FBI Spent $1 Million to Unlock San Bernardino Shooter’s iPhone, Here’s How a Professor Did It for $100

Now we’re all confused as to why the FBI spent over $1 million unlocking the San Bernardino shooter’s iPhone 5c.

Dr. Sergei Skorobogatov, a computer scientist at Cambridge, has unlocked an iPhone using store-bought components costing around $100, which are available on Amazon, eBay, and Alibaba. While the electronics may have been cheap, that isn’t to say anyone could have accomplished Skorobogatov’s feat.

The technique he used, known as NAND mirroring, allows intruders to access any iPhone model up to the iPhone 6, including the iPhone 5c. FBI Director James Comey notably dismissed NAND mirroring as an ineffective technique, remarking that a tailored solution would be required.
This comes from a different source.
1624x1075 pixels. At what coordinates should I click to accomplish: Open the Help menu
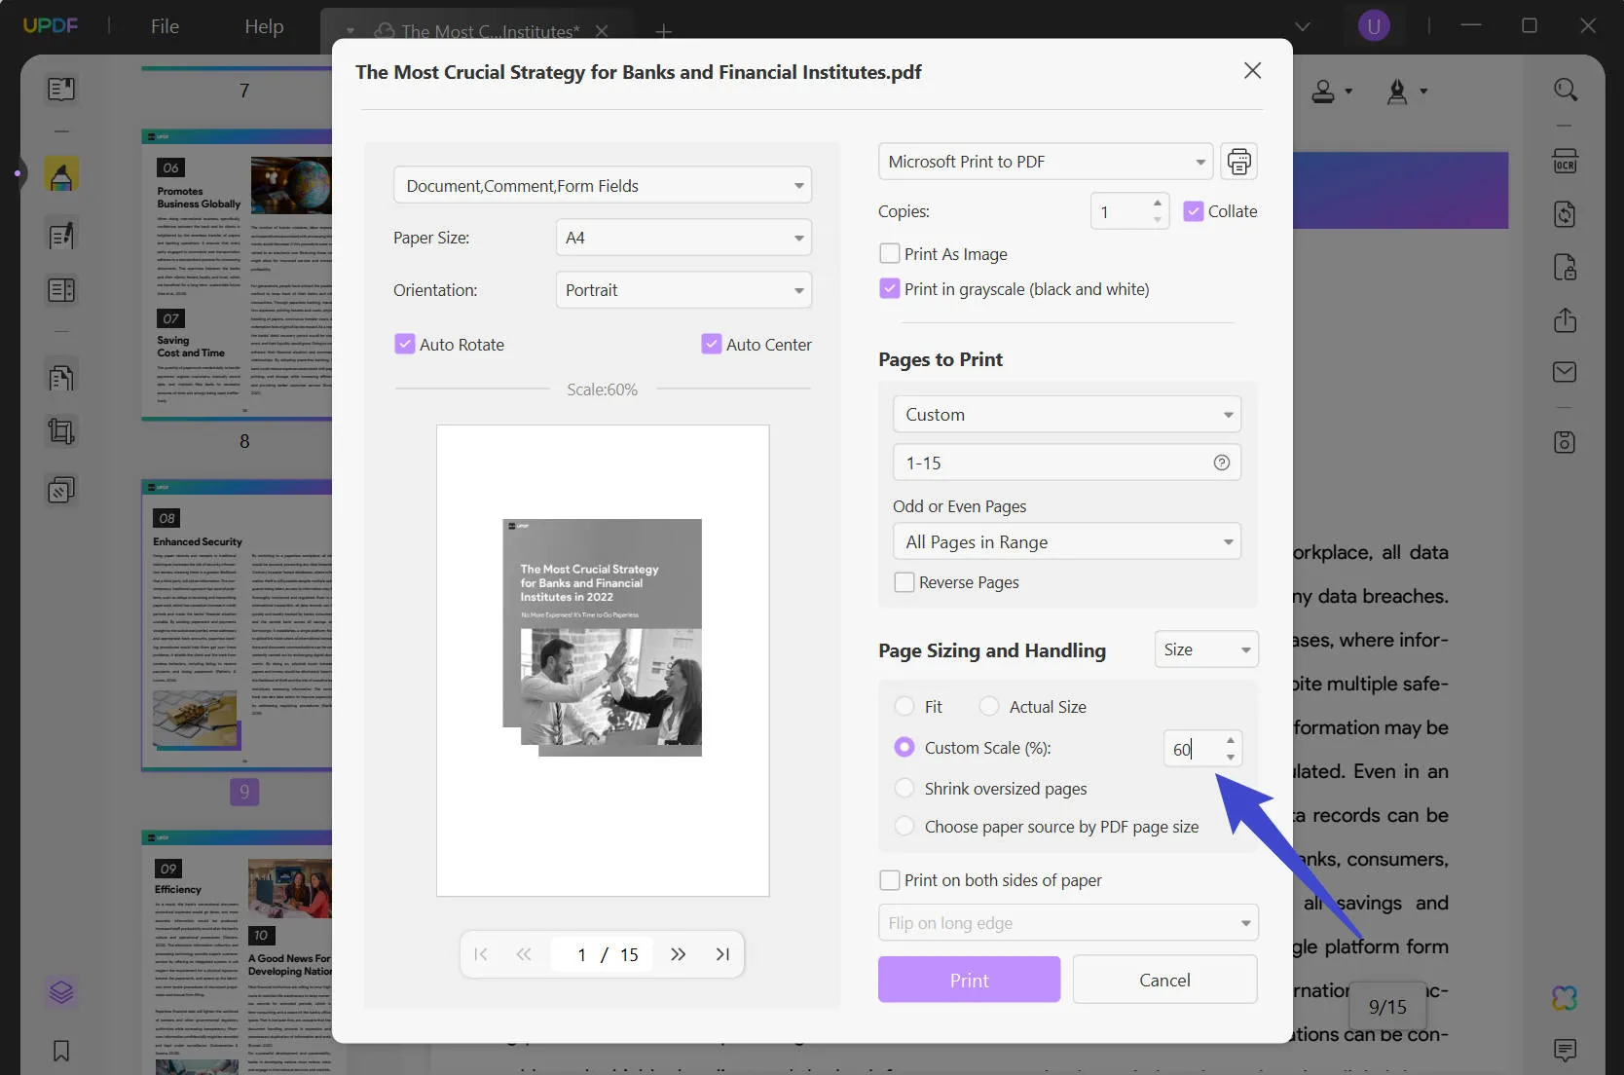tap(264, 26)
In a video posted on Youtube, Skorobogatov demonstrates how he was able to remove the NAND memory chip from an iPhone and clone it by reverse-engineering how the NAND chip communicates with the phone.

If you can clone a phone’s memory chip an infinite number of times, you basically have an infinite number of password guess attempts, allowing you to break into an iPhone using brute force. Skorobogatov notes on his video that running through all 10,000 possible combinations of a four-digit passcode takes less than 2 days. A six-digit passcode would ostensibly take hundreds of hours to unlock. This technique can also be applied to more recent iPhone models, although more sophisticated hardware would be required.

Susan Landau, a prominent security researcher, notes in a blog post on Lawfare that going forward law enforcement agencies should develop their own cyber-security and decryption capabilities rather than endorsing legislation that weakens encryption.

“Skorobogatov was able to do what the FBI said was impossible,” she said.